** START **
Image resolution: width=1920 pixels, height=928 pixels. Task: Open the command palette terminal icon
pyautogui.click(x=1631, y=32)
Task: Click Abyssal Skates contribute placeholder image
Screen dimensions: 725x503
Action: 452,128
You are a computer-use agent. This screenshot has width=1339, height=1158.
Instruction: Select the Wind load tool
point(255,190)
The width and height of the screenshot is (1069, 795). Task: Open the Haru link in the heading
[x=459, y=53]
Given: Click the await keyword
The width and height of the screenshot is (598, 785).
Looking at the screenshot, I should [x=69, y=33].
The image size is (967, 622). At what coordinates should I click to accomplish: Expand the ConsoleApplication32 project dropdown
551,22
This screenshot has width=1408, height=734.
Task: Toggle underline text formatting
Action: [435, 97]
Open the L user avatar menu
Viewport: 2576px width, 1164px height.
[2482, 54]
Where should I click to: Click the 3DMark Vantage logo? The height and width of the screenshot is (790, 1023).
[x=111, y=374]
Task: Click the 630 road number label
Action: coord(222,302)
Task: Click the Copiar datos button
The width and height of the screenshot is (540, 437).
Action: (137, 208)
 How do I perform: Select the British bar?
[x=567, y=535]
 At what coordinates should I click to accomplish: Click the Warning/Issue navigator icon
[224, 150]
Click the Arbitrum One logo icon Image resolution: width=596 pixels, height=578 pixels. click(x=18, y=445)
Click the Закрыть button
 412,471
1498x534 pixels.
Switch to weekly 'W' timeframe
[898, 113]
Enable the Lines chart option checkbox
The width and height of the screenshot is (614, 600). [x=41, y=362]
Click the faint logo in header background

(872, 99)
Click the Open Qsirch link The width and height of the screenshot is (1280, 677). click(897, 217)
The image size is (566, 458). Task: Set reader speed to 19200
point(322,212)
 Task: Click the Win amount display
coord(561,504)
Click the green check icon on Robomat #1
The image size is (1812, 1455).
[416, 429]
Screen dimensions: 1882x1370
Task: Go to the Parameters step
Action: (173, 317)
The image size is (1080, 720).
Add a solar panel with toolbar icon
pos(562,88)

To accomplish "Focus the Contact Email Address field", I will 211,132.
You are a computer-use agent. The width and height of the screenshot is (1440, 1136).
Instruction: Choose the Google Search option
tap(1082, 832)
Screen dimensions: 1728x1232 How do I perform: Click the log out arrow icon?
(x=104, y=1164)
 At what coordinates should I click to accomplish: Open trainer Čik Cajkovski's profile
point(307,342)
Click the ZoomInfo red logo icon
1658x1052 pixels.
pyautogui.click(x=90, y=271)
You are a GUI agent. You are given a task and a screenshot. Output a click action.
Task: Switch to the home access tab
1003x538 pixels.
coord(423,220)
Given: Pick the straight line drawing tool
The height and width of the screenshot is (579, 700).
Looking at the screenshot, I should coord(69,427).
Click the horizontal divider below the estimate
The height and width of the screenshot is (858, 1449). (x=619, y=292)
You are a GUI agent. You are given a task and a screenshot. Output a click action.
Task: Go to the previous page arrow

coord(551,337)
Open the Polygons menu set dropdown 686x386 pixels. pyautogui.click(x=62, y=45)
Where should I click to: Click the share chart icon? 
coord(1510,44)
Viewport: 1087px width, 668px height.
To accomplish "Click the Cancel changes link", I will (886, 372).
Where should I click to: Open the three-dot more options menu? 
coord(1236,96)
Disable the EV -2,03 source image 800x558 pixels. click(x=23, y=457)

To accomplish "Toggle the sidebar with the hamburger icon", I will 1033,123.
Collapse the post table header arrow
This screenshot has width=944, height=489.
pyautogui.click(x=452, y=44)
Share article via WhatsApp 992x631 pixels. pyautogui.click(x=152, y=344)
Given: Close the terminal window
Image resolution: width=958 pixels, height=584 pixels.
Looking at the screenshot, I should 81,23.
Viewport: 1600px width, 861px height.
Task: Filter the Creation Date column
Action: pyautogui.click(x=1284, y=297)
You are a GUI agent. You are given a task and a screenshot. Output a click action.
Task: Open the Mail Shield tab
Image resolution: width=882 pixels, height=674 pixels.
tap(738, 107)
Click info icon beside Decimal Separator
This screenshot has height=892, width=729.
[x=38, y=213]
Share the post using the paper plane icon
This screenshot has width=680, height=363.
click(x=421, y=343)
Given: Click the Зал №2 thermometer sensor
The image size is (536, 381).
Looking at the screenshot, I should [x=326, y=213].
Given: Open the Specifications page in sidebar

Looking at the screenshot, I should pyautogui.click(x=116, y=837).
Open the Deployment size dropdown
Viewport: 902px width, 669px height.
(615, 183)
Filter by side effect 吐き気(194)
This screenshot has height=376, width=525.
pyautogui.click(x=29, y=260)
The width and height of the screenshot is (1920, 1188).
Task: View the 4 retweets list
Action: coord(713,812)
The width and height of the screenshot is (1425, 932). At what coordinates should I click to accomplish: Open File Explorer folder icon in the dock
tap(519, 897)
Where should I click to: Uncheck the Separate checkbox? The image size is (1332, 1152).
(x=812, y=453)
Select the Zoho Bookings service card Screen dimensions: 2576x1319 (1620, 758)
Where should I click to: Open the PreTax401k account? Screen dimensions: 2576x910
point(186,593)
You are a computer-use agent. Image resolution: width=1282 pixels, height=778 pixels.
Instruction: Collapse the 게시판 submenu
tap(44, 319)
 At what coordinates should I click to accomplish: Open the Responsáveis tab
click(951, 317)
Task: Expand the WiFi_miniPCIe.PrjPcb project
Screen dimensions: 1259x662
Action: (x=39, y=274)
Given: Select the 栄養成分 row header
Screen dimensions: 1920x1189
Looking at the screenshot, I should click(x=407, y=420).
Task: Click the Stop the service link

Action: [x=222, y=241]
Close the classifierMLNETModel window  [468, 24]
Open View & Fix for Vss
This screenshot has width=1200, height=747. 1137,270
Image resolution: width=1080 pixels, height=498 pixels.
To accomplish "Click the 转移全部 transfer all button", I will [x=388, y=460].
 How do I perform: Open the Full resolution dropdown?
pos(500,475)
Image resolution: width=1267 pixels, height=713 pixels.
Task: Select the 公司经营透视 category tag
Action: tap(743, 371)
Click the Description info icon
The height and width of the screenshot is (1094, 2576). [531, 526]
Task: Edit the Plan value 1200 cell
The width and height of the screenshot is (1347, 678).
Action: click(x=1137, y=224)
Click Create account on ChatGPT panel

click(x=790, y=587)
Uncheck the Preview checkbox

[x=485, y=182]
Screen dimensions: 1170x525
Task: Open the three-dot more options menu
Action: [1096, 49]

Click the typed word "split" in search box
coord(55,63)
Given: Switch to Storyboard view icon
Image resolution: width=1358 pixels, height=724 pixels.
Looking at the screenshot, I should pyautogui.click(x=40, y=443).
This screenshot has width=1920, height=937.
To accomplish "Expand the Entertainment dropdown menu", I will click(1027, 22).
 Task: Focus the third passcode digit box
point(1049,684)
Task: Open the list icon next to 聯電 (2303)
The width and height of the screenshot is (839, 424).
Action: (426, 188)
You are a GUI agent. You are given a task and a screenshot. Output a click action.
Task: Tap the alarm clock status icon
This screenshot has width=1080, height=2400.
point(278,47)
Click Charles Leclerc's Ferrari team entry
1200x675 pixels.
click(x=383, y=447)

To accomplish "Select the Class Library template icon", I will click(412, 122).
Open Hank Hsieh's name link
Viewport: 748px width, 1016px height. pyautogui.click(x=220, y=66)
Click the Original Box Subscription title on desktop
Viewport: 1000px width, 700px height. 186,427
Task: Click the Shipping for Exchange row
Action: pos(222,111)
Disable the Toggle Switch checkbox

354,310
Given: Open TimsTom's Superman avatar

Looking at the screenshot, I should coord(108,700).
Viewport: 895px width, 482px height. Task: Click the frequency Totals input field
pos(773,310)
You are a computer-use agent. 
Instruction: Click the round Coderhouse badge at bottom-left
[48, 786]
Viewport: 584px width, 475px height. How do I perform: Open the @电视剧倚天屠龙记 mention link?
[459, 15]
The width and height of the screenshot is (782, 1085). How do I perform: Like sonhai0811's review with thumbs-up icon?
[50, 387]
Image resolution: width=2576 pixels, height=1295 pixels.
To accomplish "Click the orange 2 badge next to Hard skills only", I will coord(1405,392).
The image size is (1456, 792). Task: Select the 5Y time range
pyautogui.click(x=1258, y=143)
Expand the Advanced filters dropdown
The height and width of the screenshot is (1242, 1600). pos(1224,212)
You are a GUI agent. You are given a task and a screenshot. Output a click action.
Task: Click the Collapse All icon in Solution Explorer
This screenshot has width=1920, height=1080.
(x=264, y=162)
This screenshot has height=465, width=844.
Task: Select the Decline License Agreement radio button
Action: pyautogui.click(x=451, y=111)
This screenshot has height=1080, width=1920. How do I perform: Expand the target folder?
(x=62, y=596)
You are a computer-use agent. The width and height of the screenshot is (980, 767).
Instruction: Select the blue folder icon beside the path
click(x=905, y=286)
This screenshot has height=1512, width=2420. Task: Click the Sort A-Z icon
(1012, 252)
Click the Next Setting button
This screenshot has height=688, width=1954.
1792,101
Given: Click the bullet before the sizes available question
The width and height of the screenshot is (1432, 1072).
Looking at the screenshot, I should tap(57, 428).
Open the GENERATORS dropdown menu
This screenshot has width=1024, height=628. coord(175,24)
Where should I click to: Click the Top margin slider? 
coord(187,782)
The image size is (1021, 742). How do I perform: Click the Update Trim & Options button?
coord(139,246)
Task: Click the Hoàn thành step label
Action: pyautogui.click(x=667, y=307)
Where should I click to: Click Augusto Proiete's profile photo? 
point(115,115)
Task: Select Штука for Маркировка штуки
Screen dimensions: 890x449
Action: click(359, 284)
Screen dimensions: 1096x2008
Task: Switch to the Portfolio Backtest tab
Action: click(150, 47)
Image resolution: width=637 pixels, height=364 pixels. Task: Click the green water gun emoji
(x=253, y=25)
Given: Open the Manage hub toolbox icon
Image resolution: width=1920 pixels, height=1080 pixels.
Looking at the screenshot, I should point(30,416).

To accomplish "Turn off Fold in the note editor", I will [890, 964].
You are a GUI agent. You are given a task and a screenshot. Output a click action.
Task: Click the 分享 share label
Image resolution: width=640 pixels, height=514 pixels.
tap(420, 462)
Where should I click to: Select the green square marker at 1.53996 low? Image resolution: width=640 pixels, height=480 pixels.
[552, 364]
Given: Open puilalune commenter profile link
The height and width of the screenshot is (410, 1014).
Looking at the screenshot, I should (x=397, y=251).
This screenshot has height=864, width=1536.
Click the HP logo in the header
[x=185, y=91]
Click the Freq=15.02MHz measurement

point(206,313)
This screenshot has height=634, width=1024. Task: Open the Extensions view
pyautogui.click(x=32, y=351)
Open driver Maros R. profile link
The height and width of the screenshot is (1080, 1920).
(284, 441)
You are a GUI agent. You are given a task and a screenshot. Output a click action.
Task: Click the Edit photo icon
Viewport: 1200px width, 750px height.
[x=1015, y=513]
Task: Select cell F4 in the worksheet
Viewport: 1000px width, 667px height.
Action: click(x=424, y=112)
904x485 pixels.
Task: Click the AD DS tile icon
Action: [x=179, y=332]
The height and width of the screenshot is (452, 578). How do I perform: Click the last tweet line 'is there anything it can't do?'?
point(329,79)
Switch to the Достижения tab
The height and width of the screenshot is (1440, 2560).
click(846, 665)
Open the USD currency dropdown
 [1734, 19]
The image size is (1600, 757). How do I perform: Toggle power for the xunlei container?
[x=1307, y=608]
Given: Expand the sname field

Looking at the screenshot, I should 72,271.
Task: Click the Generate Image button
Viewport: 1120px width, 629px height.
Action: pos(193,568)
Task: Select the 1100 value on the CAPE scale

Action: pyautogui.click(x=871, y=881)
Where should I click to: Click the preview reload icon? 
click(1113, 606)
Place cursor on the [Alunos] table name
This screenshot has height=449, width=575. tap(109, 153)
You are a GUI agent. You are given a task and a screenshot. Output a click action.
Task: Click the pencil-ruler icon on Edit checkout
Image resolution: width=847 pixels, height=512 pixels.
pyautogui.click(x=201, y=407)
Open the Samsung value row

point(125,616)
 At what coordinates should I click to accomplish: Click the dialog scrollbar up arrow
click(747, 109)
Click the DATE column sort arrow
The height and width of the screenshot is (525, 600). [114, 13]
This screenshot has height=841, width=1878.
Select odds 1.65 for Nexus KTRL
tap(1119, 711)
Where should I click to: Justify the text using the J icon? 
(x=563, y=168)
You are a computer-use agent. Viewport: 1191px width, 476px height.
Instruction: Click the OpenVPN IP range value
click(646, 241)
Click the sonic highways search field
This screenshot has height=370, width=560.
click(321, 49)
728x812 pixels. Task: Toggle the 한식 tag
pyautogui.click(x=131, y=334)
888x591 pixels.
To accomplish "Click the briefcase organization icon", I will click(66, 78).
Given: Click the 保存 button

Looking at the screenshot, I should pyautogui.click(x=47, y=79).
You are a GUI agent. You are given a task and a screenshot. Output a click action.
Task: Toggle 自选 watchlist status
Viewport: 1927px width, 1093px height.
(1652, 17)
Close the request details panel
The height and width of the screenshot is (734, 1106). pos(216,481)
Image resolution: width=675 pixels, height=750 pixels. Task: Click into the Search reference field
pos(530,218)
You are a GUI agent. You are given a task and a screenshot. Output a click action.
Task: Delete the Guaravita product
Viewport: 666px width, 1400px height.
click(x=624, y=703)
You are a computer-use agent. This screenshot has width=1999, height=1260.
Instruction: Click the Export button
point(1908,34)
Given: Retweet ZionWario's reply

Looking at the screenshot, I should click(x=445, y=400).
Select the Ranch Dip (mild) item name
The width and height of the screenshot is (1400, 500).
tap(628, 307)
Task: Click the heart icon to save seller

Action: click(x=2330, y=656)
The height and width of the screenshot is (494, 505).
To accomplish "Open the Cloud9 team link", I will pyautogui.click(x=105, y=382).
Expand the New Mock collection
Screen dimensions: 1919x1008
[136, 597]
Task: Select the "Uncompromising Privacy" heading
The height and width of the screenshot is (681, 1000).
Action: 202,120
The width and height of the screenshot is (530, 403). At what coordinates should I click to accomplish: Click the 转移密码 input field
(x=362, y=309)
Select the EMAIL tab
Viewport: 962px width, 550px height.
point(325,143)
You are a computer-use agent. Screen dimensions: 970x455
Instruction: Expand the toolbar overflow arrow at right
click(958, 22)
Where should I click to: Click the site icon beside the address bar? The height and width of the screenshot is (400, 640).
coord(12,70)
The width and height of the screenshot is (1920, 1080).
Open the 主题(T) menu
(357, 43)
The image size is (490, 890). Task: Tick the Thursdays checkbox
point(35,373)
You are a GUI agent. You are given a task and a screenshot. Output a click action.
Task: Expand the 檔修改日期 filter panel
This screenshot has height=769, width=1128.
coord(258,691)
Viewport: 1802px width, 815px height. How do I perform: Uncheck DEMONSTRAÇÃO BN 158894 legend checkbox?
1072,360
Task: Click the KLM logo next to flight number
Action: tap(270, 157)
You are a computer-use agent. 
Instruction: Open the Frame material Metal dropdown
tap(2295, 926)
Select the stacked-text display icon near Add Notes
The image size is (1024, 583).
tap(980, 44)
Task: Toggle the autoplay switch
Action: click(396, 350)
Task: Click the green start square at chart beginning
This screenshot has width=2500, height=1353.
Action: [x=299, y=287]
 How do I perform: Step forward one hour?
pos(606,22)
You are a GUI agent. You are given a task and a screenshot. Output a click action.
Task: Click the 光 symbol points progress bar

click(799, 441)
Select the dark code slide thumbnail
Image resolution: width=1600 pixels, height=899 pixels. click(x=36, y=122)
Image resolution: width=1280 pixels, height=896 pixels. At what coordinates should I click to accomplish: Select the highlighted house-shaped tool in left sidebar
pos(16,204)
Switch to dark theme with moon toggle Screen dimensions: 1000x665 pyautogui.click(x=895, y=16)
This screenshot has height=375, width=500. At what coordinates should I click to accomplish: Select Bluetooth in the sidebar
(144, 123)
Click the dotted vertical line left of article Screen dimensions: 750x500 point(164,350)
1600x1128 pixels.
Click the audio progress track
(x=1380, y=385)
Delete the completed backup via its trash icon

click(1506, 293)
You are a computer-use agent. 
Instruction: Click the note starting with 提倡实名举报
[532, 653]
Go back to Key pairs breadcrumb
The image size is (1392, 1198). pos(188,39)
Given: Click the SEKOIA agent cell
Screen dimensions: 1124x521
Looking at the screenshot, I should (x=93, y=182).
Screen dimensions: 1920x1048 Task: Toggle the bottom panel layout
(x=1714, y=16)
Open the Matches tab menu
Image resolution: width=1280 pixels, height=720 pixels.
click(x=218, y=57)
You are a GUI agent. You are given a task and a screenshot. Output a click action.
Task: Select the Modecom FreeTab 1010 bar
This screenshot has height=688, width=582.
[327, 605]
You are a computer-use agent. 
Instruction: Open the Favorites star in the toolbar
** END **
Tally the lines of the records above that contain the string "progress", with case counting, and give only the number.

▸ **The completed task**: 2